Our results revealed an increasing trend in QoL with time. Multivariate analysis showed that QoL scores were significantly different between time points (F(2.000, 23.000)=8.260, p=0.002). The trend observed in our study concurs with other studies. Loeffler and colleagues in assessment of the QoL of patients who underwent anterior iliac crest bone grafting, found a significant increase and improvement in QoL from the time till the time of final follow-up (mean of 22 months) [21]. Moreover, Hammuda and El-Asfahani studied the efficacy of iliac crest grafts combined with dental implants in mandibular reconstruction, and found improvement in the patient’s satisfaction and QoL [22]. On the other hand, Skeppholm and Olerud reported that the pain from the harvesting site did not affect the QoL of patients at 4w postoperatively [23]. This might be attributed to the differences in patient’s perception of pain, which are affected by physical, psychosocial, cognitive, behavioral, spiritual, religious, and cultural factors [24].

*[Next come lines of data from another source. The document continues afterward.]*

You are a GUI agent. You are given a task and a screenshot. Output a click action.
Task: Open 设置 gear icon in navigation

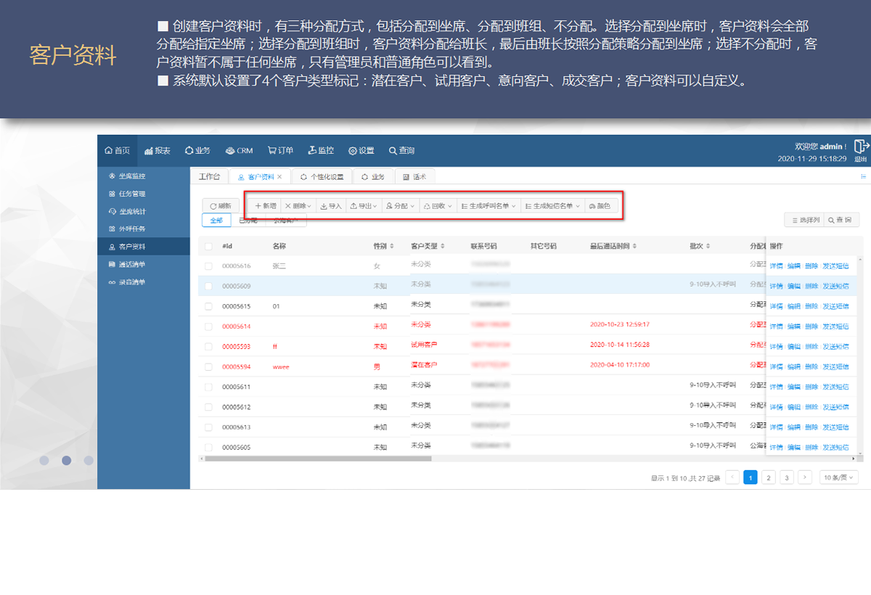point(353,151)
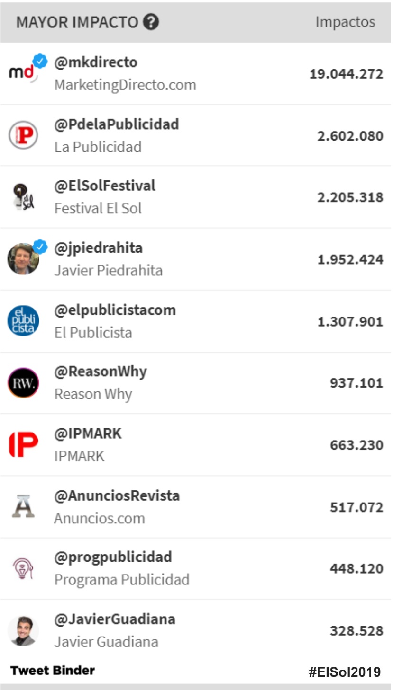Image resolution: width=393 pixels, height=690 pixels.
Task: Click the Festival El Sol avatar
Action: pyautogui.click(x=23, y=197)
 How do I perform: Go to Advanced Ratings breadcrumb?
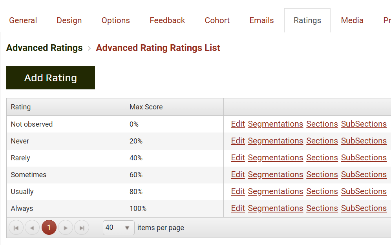coord(44,48)
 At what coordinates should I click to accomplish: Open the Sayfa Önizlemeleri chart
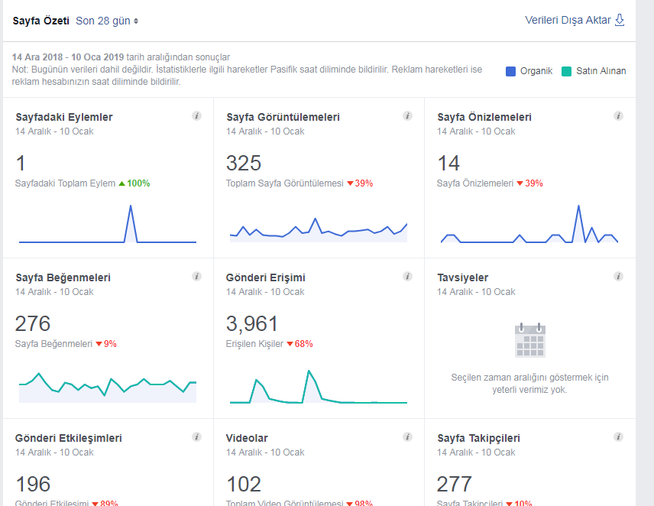pyautogui.click(x=529, y=224)
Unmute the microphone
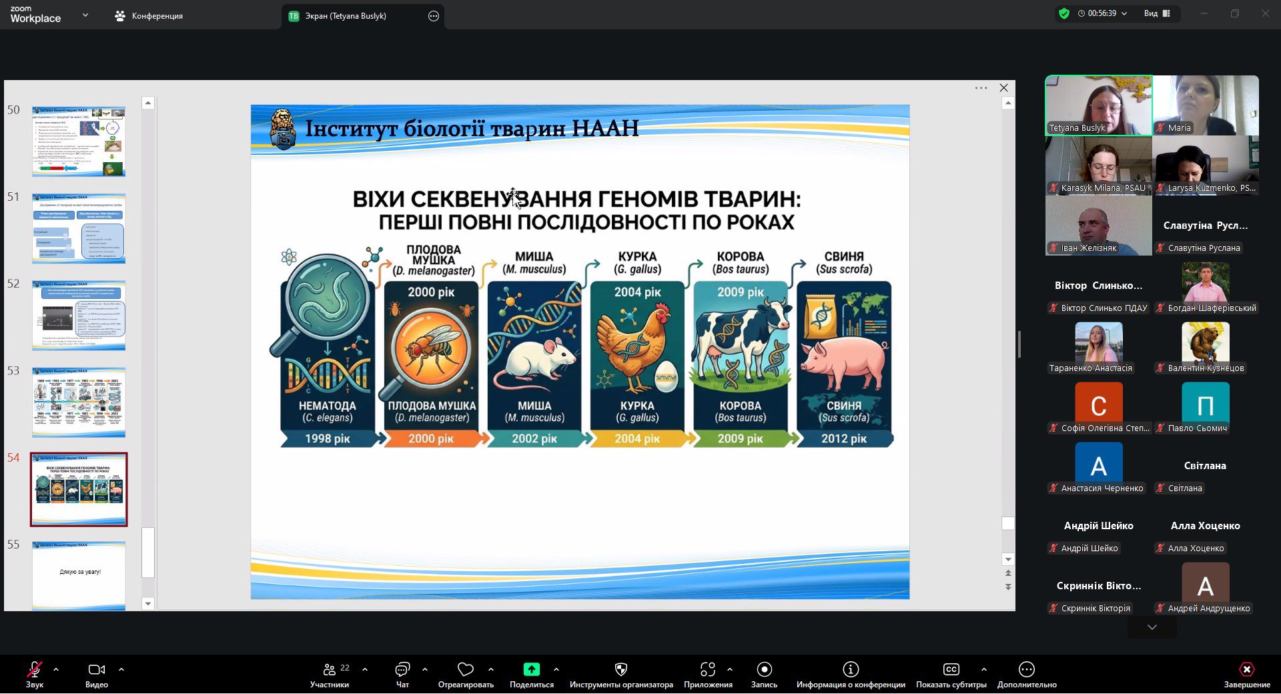This screenshot has width=1281, height=694. (34, 669)
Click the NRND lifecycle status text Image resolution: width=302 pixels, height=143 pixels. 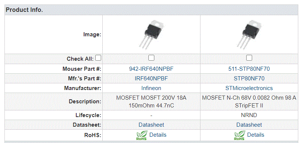(x=249, y=115)
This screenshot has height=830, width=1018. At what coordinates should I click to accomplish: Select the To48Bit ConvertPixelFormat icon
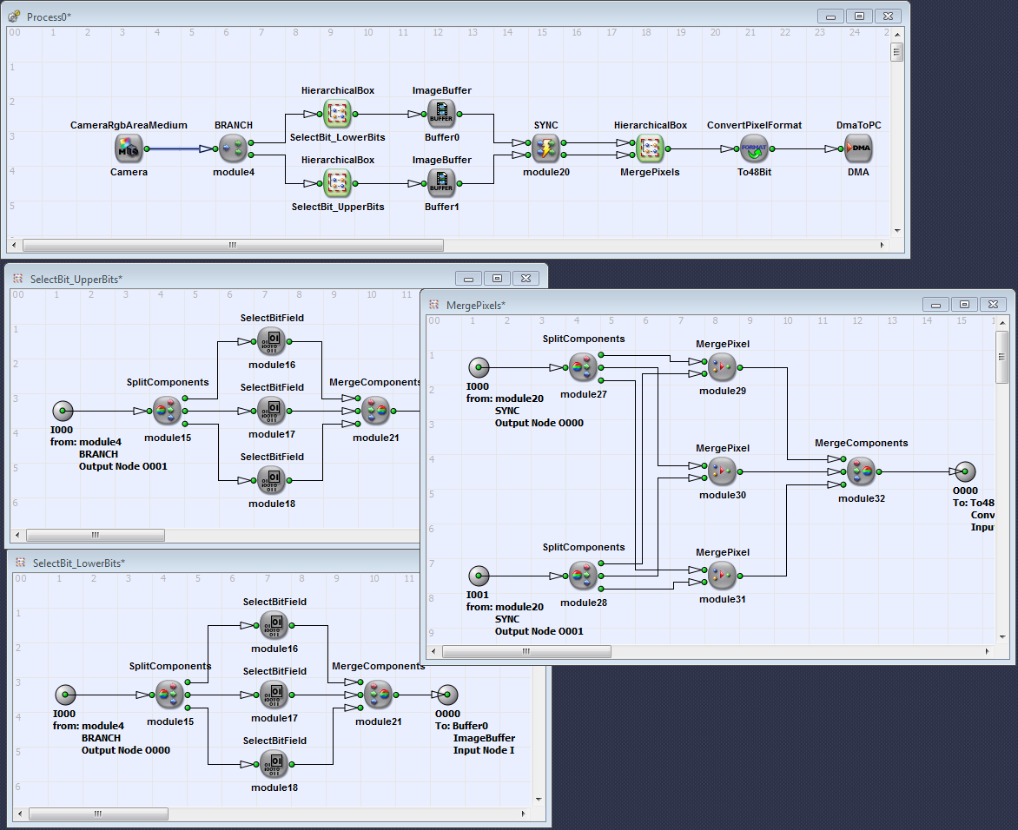point(754,148)
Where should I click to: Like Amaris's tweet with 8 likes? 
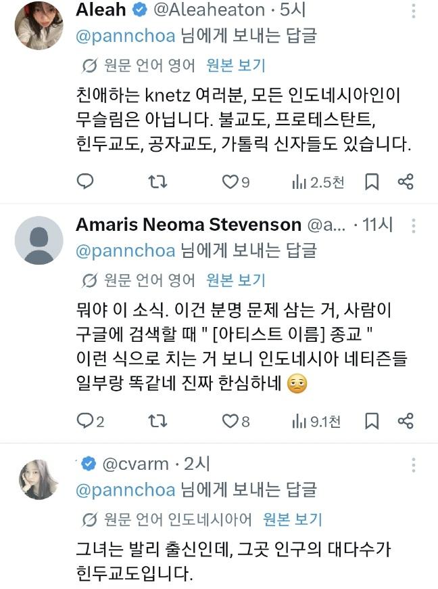(x=235, y=421)
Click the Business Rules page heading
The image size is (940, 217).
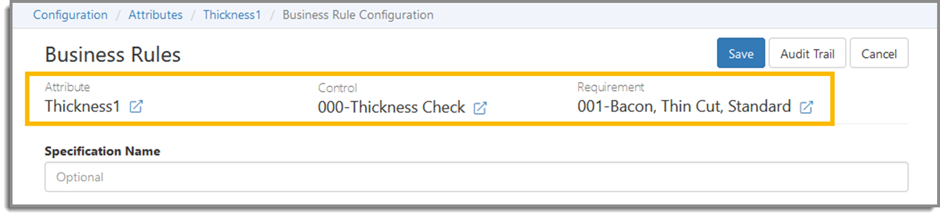pos(113,54)
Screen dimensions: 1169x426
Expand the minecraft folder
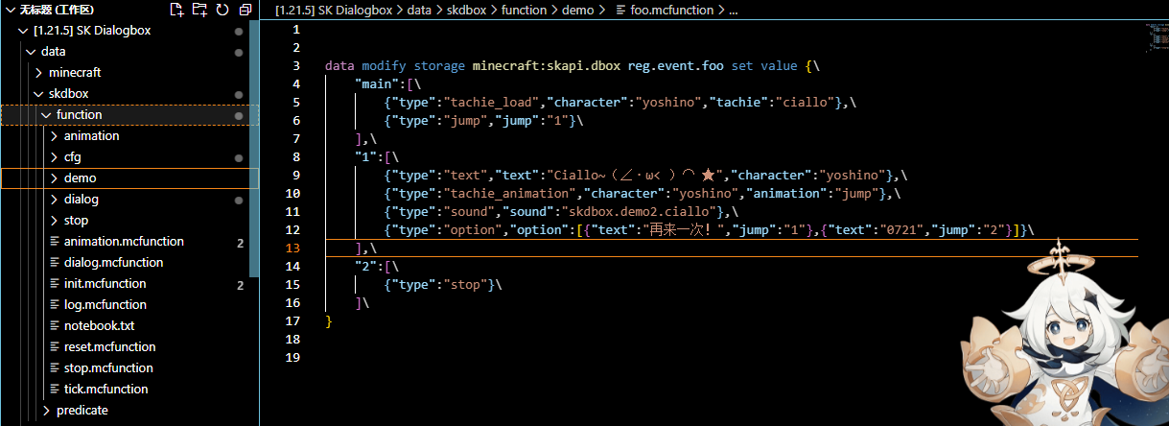click(x=38, y=73)
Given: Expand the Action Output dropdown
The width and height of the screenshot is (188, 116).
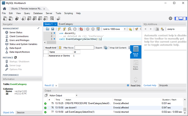Looking at the screenshot, I should tap(63, 95).
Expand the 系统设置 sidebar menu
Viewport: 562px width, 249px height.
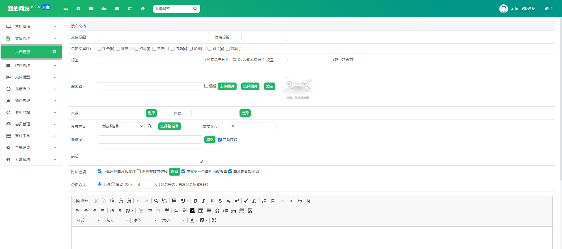point(31,148)
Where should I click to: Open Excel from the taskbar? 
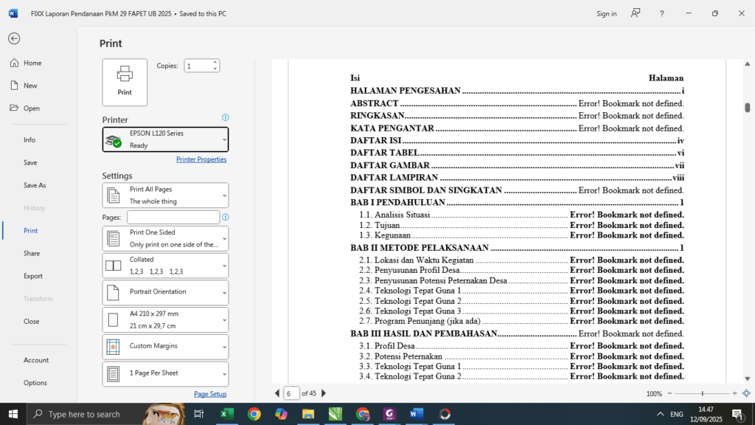click(226, 414)
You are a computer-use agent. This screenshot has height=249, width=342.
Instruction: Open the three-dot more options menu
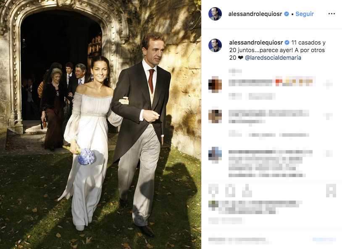[331, 14]
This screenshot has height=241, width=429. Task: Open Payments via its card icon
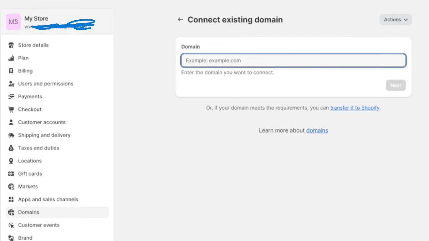coord(11,96)
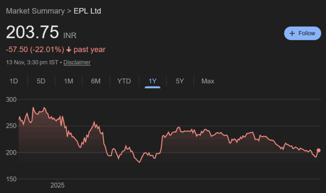The width and height of the screenshot is (326, 193).
Task: Open the Market Summary breadcrumb link
Action: pos(35,11)
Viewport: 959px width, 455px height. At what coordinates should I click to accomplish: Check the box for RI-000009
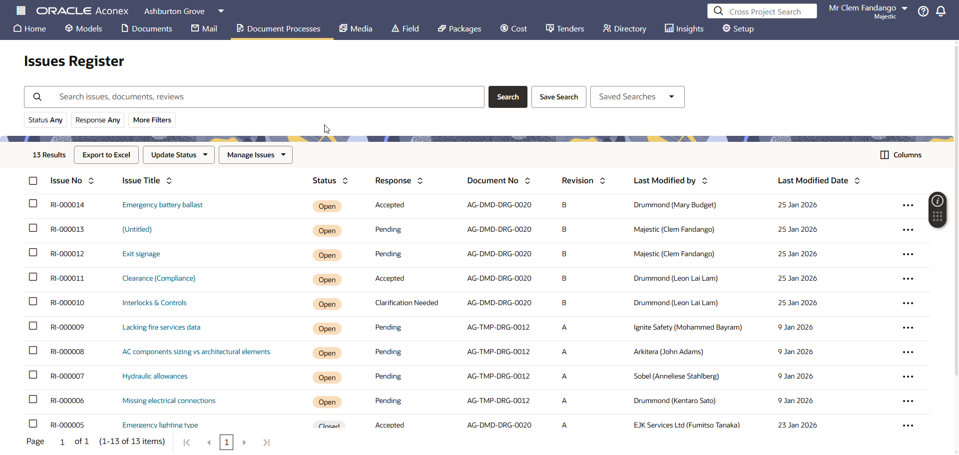33,326
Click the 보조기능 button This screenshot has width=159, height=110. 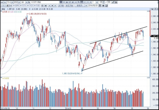coord(69,6)
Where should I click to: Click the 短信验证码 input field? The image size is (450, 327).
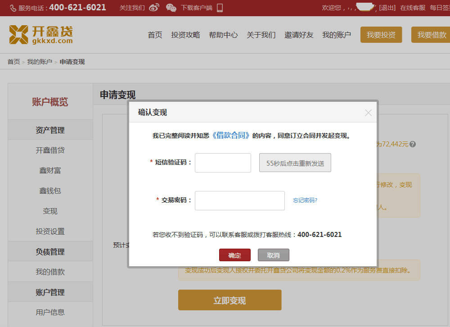[223, 163]
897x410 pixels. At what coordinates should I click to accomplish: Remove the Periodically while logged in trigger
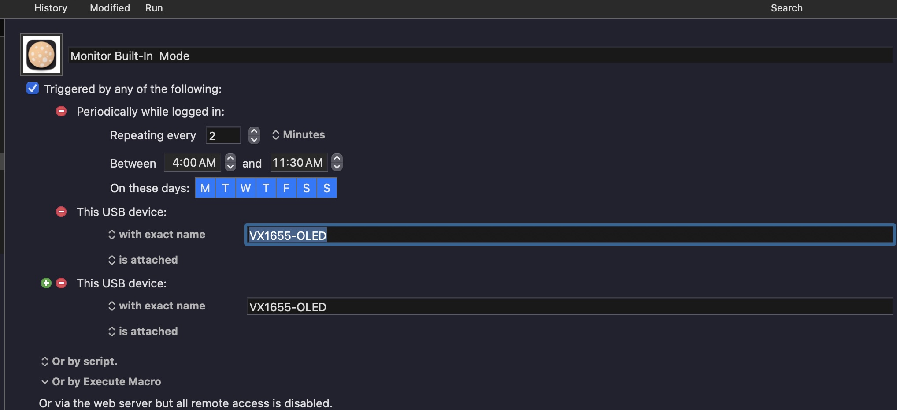61,112
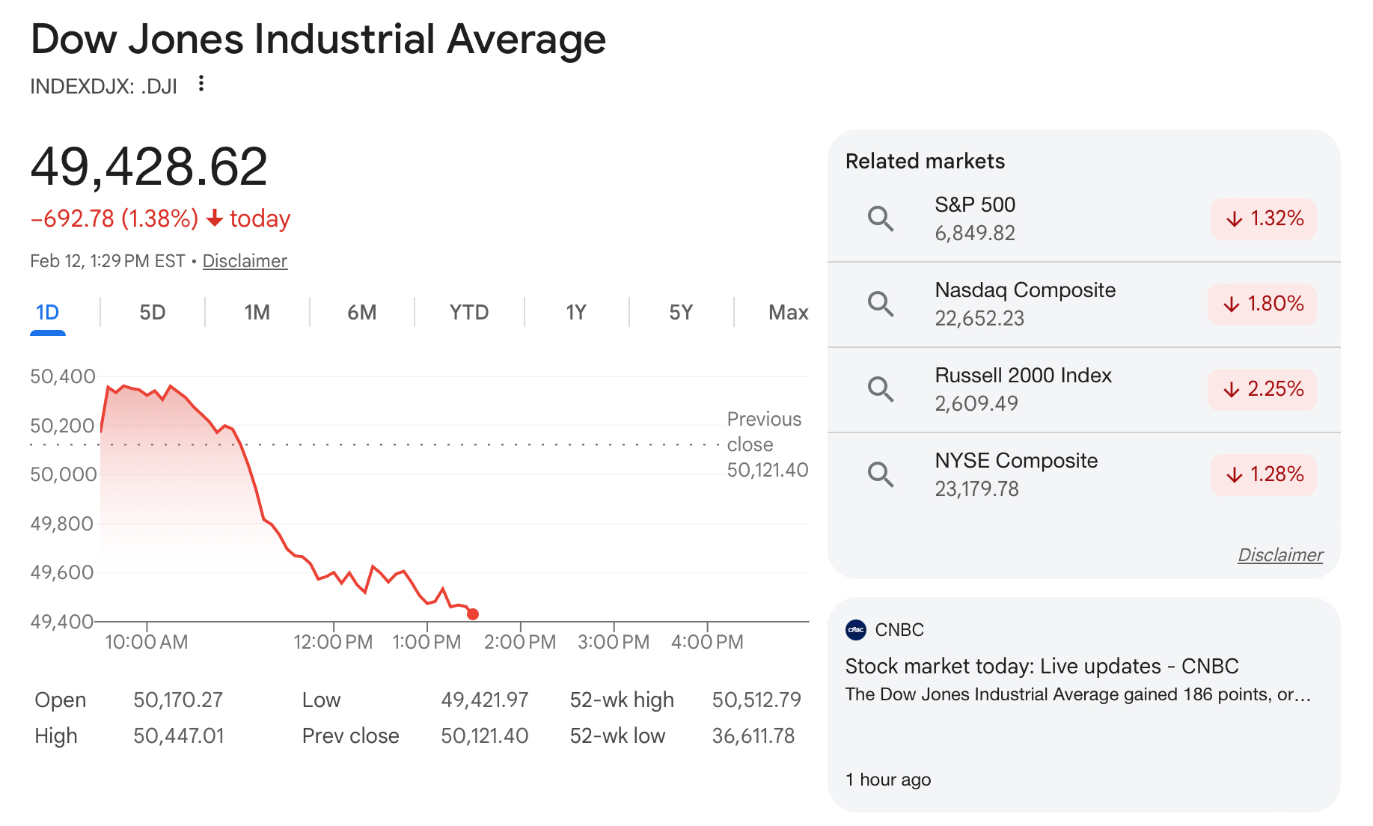The height and width of the screenshot is (826, 1373).
Task: Select the Max chart range
Action: [787, 312]
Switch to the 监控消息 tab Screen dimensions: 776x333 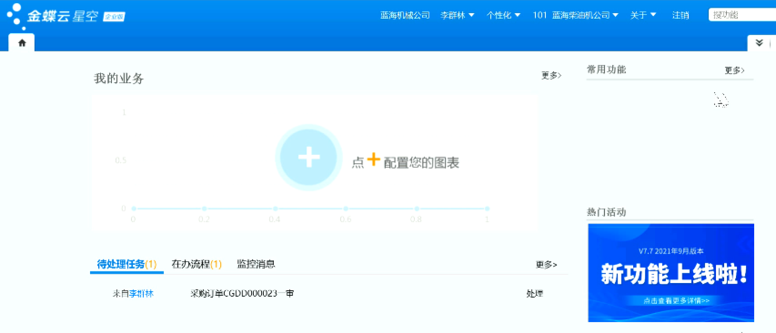click(256, 264)
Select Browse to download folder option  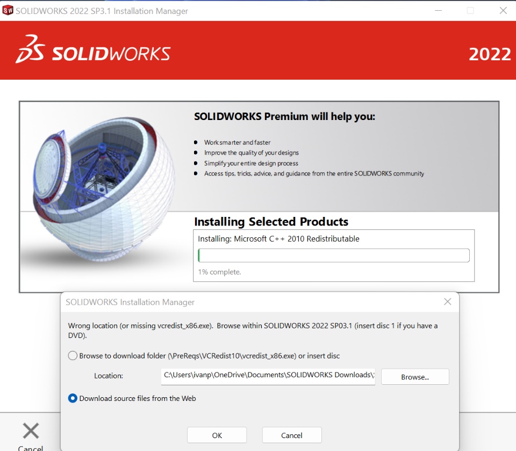click(x=73, y=356)
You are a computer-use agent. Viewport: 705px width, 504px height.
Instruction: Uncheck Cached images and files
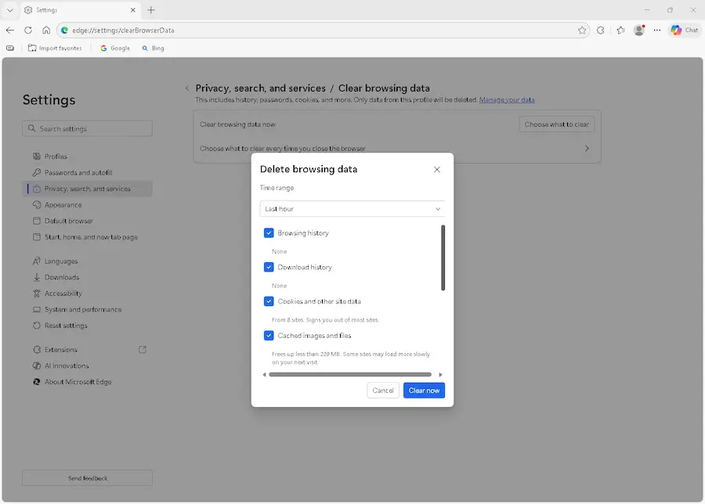click(x=269, y=336)
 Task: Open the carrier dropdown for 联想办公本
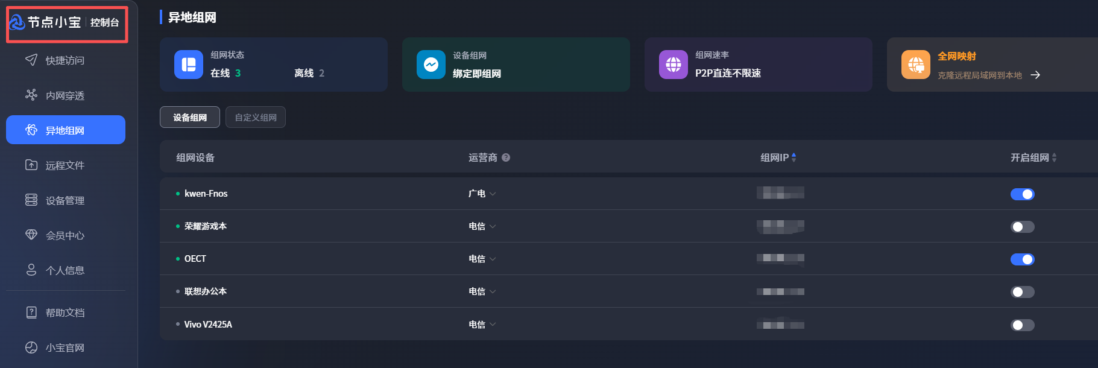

Our results revealed that patients with right posterior iliac crest experienced more pain, needed more support, had limited walking distance, and were moderately limp than other donor sites after IAS. Moreover, patients that had left anterior iliac crest surgery can only perform prayer while lying down. The QoL scores improved after 6w of surgery. However, patients that had right posterior iliac crest surgery gave the lowest rate in terms of pain, support, distance walking, limp, activities (shoes, socks), and using stairs. While, patients that had bilateral posterior iliac crests as bone grafts still could not sit comfortably or perform prayer while sitting. At 6w and the present time, all patients were able to drive/leave the house. This study thus revealed that patients with anterior iliac crest graft had better QoL than those with posterior iliac crest graft, due to the greater bone volume harvested from the posterior iliac crest. However, the present results contradict previous studies, who reported stronger pain after anterior iliac crest surgeries [1].
The only 70-year-old osteoporotic female (Table 5), relying on crutches for support and has pain in her extremities regularly reported no variation in her QoL after anterior approach. Once correct techniques were implemented to prevent postoperative complication of hip fracture, a full return to baseline conditions was witnessed by this patient.
This study also investigated the socio-demographic characteristics associated with pain scores and QoL with no significant association of these characteristics.
The limitations associated with the study were being retrospective in nature, small sample size (31), procedures done by a single surgeon.
Conclusion
The results revealed a significant association between pain level and QoL with time, less pain and favorable QoL after 6 weeks of iliac crest graft harvesting surgery. Assessment of QoL based on donor sites showed that better QoL is experienced after anterior iliac crest bone graft surgery, while lesser activities could be performed after posterior iliac crest graft. This study concluded that iliac crest graft harvesting is a good and safe procedure for bone volume restoration with high patient satisfaction after surgery with the adherence to correct techniques and patient follow-up.
Acknowledgments: None
Conflict of interest: None
Financial support: None
Ethics statement: Ethical approval was obtained from the research ethics committee at the Faculty of Dentistry at King Abdulaziz University [133-11-20].